For a while home builders thought everybody who lived in the hard-hit Las Vegas market was broke.
“When you looked at the landscape in Vegas, we were all going after entry-level and first-time buyer,” recalls Matthew R. Zaist, William Lyon Homes' president and chief operating officer.
Then, as the housing recovery took hold in early 2012, Mary Connelly, president of William Lyon’s Nevada division, and her team noticed two things: High-end resale homes were very desirable and no new home builders were building houses priced at more than $300,000 and more than 3,000 square feet.
“We found a very under-served market,” said Connelly.
Luckily, William Lyon had a quick way to tap that market -- an abandoned gated custom-lot community called Serenity Ridge in Northwest Vegas that it bought in 2010 at distressed prices. William Lyon planned to start building in Serenity Ridge in late 2013 or 2014, but it fast-tracked the community, platted for 108 half-acre lots, to open in November 2012.
William Lyon made use of the roomy lots, offering four one-story sprawling floor plans designed with accordion features that allow buyers to customize their homes by stretching covered porches, adding bonus rooms, multiplying garage bays, and creating guest suites. There’s even an RV area option.

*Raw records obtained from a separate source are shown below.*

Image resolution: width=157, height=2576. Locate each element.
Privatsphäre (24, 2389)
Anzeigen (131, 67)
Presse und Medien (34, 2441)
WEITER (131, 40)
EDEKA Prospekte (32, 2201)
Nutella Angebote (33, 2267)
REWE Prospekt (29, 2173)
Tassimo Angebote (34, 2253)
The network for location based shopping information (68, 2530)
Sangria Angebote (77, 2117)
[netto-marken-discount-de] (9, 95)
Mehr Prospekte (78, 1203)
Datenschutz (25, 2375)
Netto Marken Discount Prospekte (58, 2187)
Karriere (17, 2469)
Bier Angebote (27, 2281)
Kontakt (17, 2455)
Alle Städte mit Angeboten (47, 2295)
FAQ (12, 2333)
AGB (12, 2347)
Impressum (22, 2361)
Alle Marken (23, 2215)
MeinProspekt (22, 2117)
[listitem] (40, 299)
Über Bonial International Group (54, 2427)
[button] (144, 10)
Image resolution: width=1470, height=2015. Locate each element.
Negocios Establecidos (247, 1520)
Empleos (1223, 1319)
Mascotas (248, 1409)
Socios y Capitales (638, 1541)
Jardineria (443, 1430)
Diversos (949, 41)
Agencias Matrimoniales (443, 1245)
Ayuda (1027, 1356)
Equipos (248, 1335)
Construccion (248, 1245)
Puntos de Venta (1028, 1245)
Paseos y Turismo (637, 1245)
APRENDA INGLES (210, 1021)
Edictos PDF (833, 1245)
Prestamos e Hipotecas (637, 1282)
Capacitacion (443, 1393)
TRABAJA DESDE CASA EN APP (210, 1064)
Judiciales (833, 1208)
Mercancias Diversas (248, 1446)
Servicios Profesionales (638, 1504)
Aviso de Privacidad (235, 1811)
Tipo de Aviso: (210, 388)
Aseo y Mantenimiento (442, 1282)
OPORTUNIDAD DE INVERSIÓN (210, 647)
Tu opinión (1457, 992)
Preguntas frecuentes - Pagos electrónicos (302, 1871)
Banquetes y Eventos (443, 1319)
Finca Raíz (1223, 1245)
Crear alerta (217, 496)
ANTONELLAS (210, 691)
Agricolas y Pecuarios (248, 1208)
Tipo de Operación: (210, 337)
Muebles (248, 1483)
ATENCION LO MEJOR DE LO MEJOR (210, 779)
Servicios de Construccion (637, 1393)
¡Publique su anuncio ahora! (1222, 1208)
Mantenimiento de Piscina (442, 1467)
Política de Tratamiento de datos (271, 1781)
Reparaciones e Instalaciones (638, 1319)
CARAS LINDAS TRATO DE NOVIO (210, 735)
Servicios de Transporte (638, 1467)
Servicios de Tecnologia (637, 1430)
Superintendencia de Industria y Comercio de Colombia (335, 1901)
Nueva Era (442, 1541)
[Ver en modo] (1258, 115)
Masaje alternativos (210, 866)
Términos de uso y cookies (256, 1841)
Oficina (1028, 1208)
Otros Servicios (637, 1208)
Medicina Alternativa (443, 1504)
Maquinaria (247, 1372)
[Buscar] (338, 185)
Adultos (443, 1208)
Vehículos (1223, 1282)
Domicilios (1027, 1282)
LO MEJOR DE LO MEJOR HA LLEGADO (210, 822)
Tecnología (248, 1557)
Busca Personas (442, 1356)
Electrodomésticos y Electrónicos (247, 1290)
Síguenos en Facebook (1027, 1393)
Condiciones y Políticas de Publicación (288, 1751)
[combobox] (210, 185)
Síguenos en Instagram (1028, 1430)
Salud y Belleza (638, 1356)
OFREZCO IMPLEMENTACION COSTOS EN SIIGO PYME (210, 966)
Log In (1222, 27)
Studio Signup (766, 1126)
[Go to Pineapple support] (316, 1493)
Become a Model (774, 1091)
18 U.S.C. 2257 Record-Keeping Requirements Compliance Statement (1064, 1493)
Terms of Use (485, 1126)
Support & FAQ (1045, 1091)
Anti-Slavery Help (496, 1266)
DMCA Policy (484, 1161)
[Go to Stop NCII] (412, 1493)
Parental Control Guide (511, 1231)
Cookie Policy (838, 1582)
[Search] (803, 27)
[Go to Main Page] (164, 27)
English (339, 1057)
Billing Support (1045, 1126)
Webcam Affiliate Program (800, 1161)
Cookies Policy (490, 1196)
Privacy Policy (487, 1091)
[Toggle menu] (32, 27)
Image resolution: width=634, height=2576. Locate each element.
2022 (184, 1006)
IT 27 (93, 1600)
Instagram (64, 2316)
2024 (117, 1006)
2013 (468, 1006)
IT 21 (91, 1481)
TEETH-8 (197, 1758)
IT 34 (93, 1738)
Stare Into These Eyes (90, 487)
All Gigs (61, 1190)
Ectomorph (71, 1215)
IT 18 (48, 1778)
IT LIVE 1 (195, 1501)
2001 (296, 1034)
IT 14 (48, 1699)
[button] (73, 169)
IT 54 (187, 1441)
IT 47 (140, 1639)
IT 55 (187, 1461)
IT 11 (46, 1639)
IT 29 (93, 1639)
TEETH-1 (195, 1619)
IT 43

“We pretty much service most option requests,” said Connelly. “We don’t know of any other builder in town who offers this.”
Immediately after opening last November, sales agents began taking two to three home orders a week. “We had to slow it down through pricing and smaller releases,” Connelly said, noting the average now is 1.2 homes a week.
“Frankly, we couldn’t keep up with demand,” said the William Lyon executive. “When you have that extensive an option and upgrade program, it takes a large amount of field time to manage that.”
The company hired a full-time options superintendent who does nothing but meet with home buyers and a full-time operations superintendent to manage the customizations in the field. “Our teams have done a very good job to ensure that we are doing it right, Connelly said.
The four model homes showcase almost every custom option the builder offers, helping buyers visualize what they would like in their own new homes. And to help make customization possible on a production home building schedule, all plan expansions were pre-approved by local building officials.
William Lyon will include additional custom requests if they won’t add much time to the production schedule, and if they won't impact the company’s ability to sell the home if the buyer fails to close.
“We have a very experienced team that assesses any of those kinds of impacts to our schedule or marketability,” she said.
Customization = Higher Prices
The customizations have been quite profitable, adding an average of $100,000 to the base model prices. The average sale price is about $600,000.
Among the most popular upgrades are expanding the covered patios and adding telescoping glass doors to the patios. Huge elaborate outdoor kitchens also are popular as are high-end upgrades to the main kitchens. Likewise, customers are opting for copper farmhouse sinks and upscale appliances.
About 70% of the buyers are local residents; of that number, 75% are professionals. Buyers surveyed say they bought in the community because of the one-story floor plans and the customization.
“It is a premium to have a one-story community [in Vegas],” said Connelly. “People prefer one-story homes; people love the privacy, so when you have lots this big why not build beautiful estate ranch homes? We hit that market right on point.”
Eager to repeat its success, William Lyon plans to open two more high-end communities in Vegas by the end of the year, including one in The Ridges gated community in Summerlin. Homes there are among the most expensive in the market, priced between $600,000 and $700,000.
Builder: William Lyon Homes, Newport Beach, Calif.
Community: Serenity Ridge, Las Vegas
Average Sales Per Week: 1.2
Average Sales Price: $600,000
Price Range: 453,000 – $532,000
Square Footage: 3,032 – 4,000
Teresa Burney is a senior editor for BUILDER.